Mécanismes impliqués dans la perte de gènes gastriques chez ornithorynque
Enfin, dans ce travail, nous avons également examiné les mécanismes putatifs responsables de la perte de gènes gastriques dans le génome de l'ornithorynque. Une première possibilité à cet égard devrait être l'apparition des pertes de gènes dirigés survenant spécifiquement en ornithorynque et les deux espèces de échidné existantes Zaglossus
et Tachyglossus
. Dans une première étape dans cette analyse, et sur la base des études récentes de pertes de gènes spécifiques au cours de l'évolution des hominidés [42], nous avons examiné l'hypothèse que les gènes gastriques ont été supprimés de manière indépendante dans l'ornithorynque par recombinaison homologue ou non alléliques par insertion de séquences répétitives. Conformément à cette possibilité, et en accord avec l'activité accrue des éléments intercalés dans l'ornithorynque génome [10, 43], nous avons trouvé que le gène de l'CTSE a été perturbée en ornithorynque par l'insertion de longs éléments intercalés (lignes) et des éléments courts intercalés (Sines) dans les exons 7 et 9, ce qui perturbe la région codante de la protéine (figure 4). Fait intéressant, l'exon 9 a été perturbé par l'insertion d'un élément LINE2 Plat1m, qui a ensuite été perturbé par l'insertion d'un élément SINE Mon1f3 (figure 4). À cet égard, l'analyse des différents éléments intercalés dans le génome de l'ornithorynque a révélé que la principale période d'activité des éléments Mon1f3 se situait entre 88 et 159 MYA [10], ce qui indique que pseudogenization des CTSE
aurait pu se produire dans ce délai, et ce qui suggère que l'inactivation de gènes gastriques chez monotremes a commencé au moins 88 MYA. En outre, la forte abondance d'éléments répétitifs dans la région du CTSE (plus de 3,8 éléments intercalés par kilobase par rapport à 2 pour la moyenne du génome [10]) pourrait avoir contribué à la suppression de six des neuf exons du CTSE
par recombinaison homologue non alléliques entre ces éléments répétitifs.
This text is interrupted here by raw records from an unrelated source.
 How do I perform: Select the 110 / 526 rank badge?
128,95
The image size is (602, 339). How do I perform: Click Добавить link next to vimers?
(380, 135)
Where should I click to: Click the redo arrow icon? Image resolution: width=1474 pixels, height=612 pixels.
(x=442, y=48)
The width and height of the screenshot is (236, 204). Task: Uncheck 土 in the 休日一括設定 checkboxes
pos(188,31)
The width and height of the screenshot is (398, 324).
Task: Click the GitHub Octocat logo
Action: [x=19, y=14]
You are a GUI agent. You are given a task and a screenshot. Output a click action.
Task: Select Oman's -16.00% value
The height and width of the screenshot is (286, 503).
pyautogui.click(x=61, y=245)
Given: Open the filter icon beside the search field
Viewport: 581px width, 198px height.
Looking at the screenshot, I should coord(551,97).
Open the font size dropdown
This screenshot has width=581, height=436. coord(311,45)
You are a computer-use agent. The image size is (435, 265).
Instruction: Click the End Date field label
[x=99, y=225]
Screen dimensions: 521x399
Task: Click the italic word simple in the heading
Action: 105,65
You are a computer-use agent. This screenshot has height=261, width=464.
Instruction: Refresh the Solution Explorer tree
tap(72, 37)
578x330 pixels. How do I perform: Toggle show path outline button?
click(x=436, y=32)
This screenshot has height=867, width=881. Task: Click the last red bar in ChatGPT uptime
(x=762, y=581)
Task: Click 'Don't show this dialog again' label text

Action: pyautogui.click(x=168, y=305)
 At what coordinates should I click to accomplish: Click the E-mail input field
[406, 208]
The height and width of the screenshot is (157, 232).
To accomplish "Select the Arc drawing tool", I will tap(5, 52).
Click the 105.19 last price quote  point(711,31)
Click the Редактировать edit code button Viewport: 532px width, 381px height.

La densité variable des éléments intercalés dans les régions examinées dans cette étude soulève la possibilité que des mécanismes similaires à celle observée dans les CTSE
aurait pu être responsable de la suppression complète des autres gènes gastriques, bien que la participation d'autres mécanismes dans ce processus ne peut pas être exclue. La figure 4 Inactivation du CTSE de gène par l'insertion d'éléments entremêlés. carte génétique du locus du CTSE dans le génome de l'ornithorynque montrant la rupture des exons 7 et 9 par des éléments intercalés. panneaux supérieur et inférieur représentent une vue plus détaillée des exons 7 et 9, respectivement, indiquant la séquence nucléotidique des exons et perturbant long élément intercalés (LINE) 2 et courts éléments (SINE) éléments intercalés. pb, paires de bases.
Conclusion
En résumé, l'analyse détaillée de la séquence du génome de l'ornithorynque a permis de démontrer qu'un certain nombre de gènes qui sont impliqués dans la digestion des aliments dans l'estomac ont spécifiquement été supprimé ou inactivé dans cette espèce ainsi que dans Echidné. Il est remarquable que les résultats présentés ici peuvent constituer un exemple exceptionnel de moins-est-plus modèle évolutionniste [35, 36], à la fois pour le nombre de gènes impliqués, ainsi que pour les conséquences physiologiques dérivées de ces pertes génétiques.